2. Iniquity begets strife, folly, inward corruption, weakness; and this must end, in time, in disaster and ruin. The seeds of death are already sown when power, either in the aggregate or in the individual man, gives way to iniquity. Without any extraordinary means, by God letting his righteous laws do their constant work, such a one is "driven away for his wickedness" (Ezekiel 31:11). And the end of evil is nakedness and desertion, emptiness and misery (Ezekiel 31:12). Incidental truths are here portrayed, viz.—
IV. THE UNRELIABLENESS OF HUMAN PROPS. Ezekiel 31:12, "All the people of the land have gone from his shade, and have left him." There are noble souls that will cleave to the sinking cause or to the failing man just because it is sinking, because he is failing. But their name is not legion; these are not the rule, but the exception. When the day of decadence comes, and the hour when the house is likely to fall, then expect those who have lived in the shadow of it to leave it to its fate. Nay, there will be found many of those who in the day of its strength enjoyed its hospitality that on the night of its adversity will find themselves comfortable seats upon its ruins (Ezekiel 31:13). We have another trace of—
V. THE DEPTH TO WHICH GREATNESS WILL DESCEND IN BECOMING THE OBJECT OF GENERAL COMPASSION. (Ezekiel 31:15.) Once it was the province of the great power to pity the necessitous and to stretch forth its strong hand of help and healing; now it lies prostrate and is itself the object of universal commiseration. "And none so poor to do it reverence."

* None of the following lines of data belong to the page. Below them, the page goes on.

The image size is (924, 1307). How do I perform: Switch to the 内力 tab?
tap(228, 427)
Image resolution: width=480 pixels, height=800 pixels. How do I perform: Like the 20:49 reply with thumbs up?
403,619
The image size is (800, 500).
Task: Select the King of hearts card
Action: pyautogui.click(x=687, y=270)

1. Let human greatness beware. It is high and uplifted in the sight of men; but beware lest its heart be lifted up in arrogance and in self-confidence; for, if that be so, or if it be allowing evil to creep into any cracks of its walls, it will call down the condemnation of Heaven, and, in time, it will meet its doom. Where other prostrate powers lie, where the humblest and commonest are stretched, "in the midst of the children of men," "delivered to death" (Ezekiel 31:14), there shall it also be found, down and dishonored.
2. Let the holy humble-hearted be filled with a wise contentment. How much better than the greatness which is humiliated is the lowliness which is blessed and crowned!—blessed with the benediction of God and man, crowned with the glory to which righteousness conducts and in which it ends.—C.